The smallest asteroids (better described as large rocks) to threaten Earth most likely would burn up in the atmosphere creating eye-opening fireballs racing across the sky, possibly with some fragments (referred to as meteorites) reaching the ground. (Note, by comparison, the “shooting stars” seen annually in association with meteor showers are typically pebble sized).

Meteor Crater (NASA)

An asteroid the size of DA14 is capable of blasting a crater - with the equivalent of hundreds of Hiroshima atomic bombs – like the one mile wide hole known as Meteor Crater blasted into the ground 50 thousand years ago in Arizona.

Just 105 years ago (June, 1908) a 300 foot asteroid (or comet comprised of mostly water ice rather than hard rock) exploded over the Tunguska River in Siberia with more power than anything before or since (including thermo-nuclear hydrogen bombs) in recorded history. Thousands of square miles of territory were devastated, but the only victims were trees and wild life.

An equivalent strike today near a metropolitan area would obviously cause tremendous damage and take a terrible toll on life and societal infrastructure. However, it’s much more likely that the asteroid would either produce a big splash (and possible tidal waves) somewhere over the vastness of earth’s oceans, or create a humongous bang (and possible earthquakes) over some relatively large and sparsely populated land mass. In either case, though, the event would not wipe out humanity.

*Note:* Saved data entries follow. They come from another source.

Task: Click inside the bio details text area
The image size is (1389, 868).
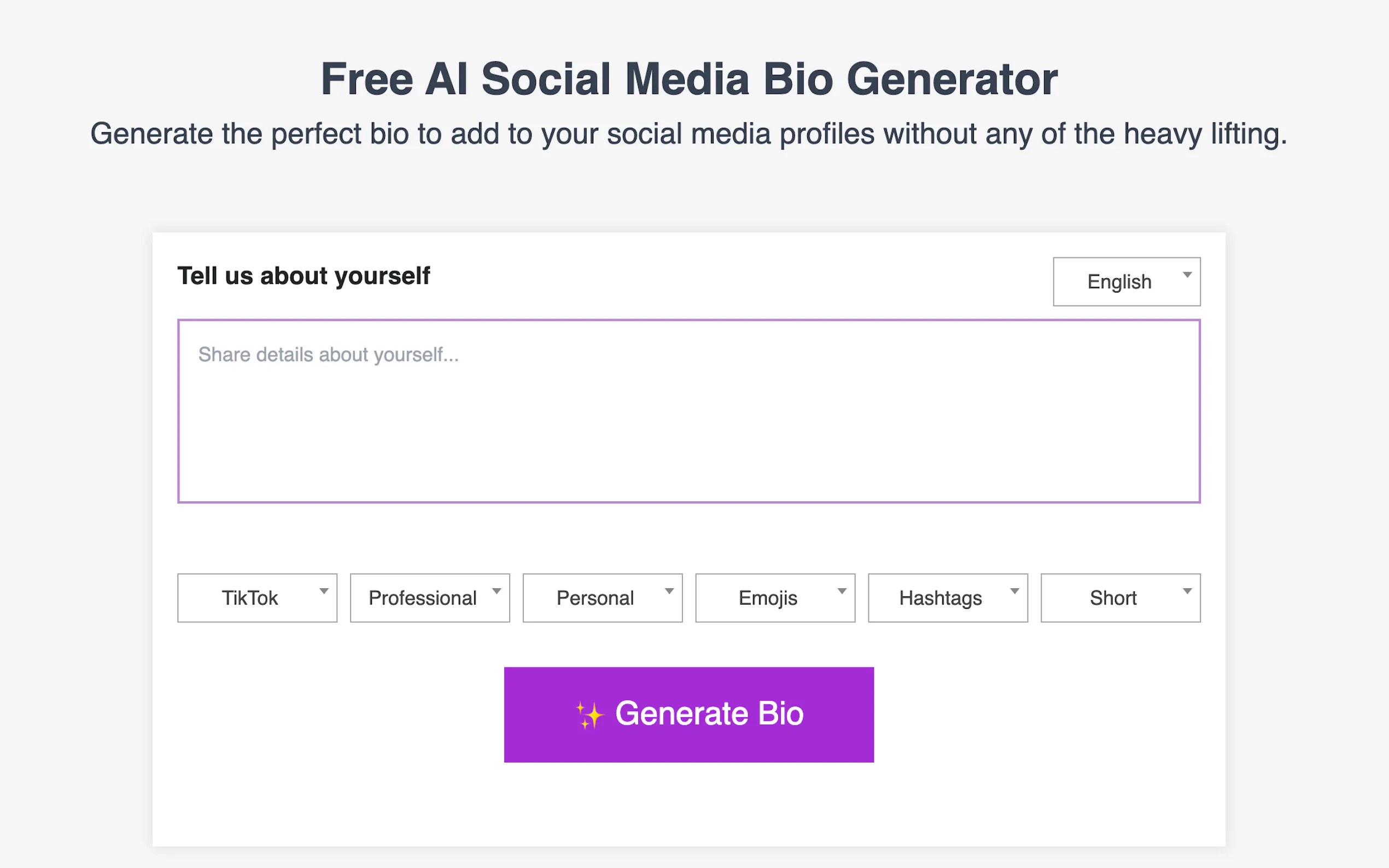Action: tap(688, 410)
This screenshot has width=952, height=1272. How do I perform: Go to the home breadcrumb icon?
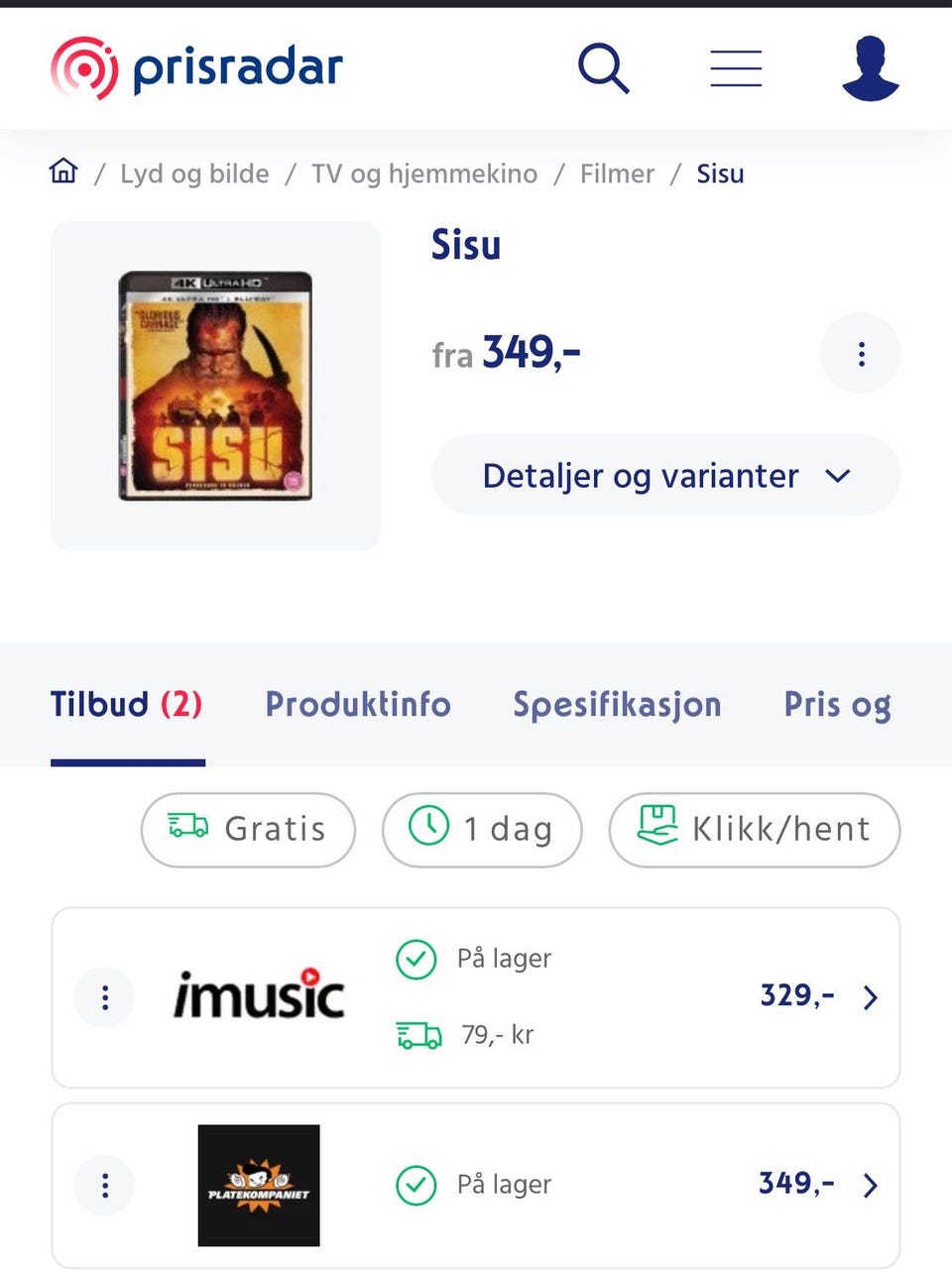63,172
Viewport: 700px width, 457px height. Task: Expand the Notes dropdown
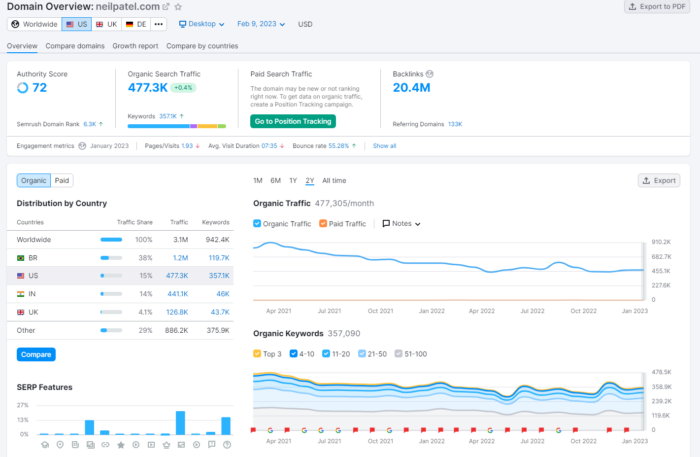[x=401, y=224]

Scientists believe that any space rock larger than about 1 kilometer (.62 mile) across could cause a global catastrophe. The asteroid which led to the mass extinction of dinosaurs 75 million years ago was about 10 kilometers (6.2 miles) wide.

“Extinction event” asteroid collisions appear highly improbable (but possible) on time scales less than millions of years. But objects larger than about 100 feet like DA14 are believed to strike Earth every few hundred years. At this time there are no known asteroids of this size on a collision course with Earth for at least 100 years.

What’s of interest and concern, however, is that scientists believe there are literally tens to hundreds of thousands of objects, mostly with dimensions in the hundreds of feet, whizzing around in space that have not yet been discovered. Consider the fact that XE54 was first observed only the day before its closest approach. Even though it has been crossing Earth’s orbit about once per year for millennia, DA14 was discovered less than one year ago.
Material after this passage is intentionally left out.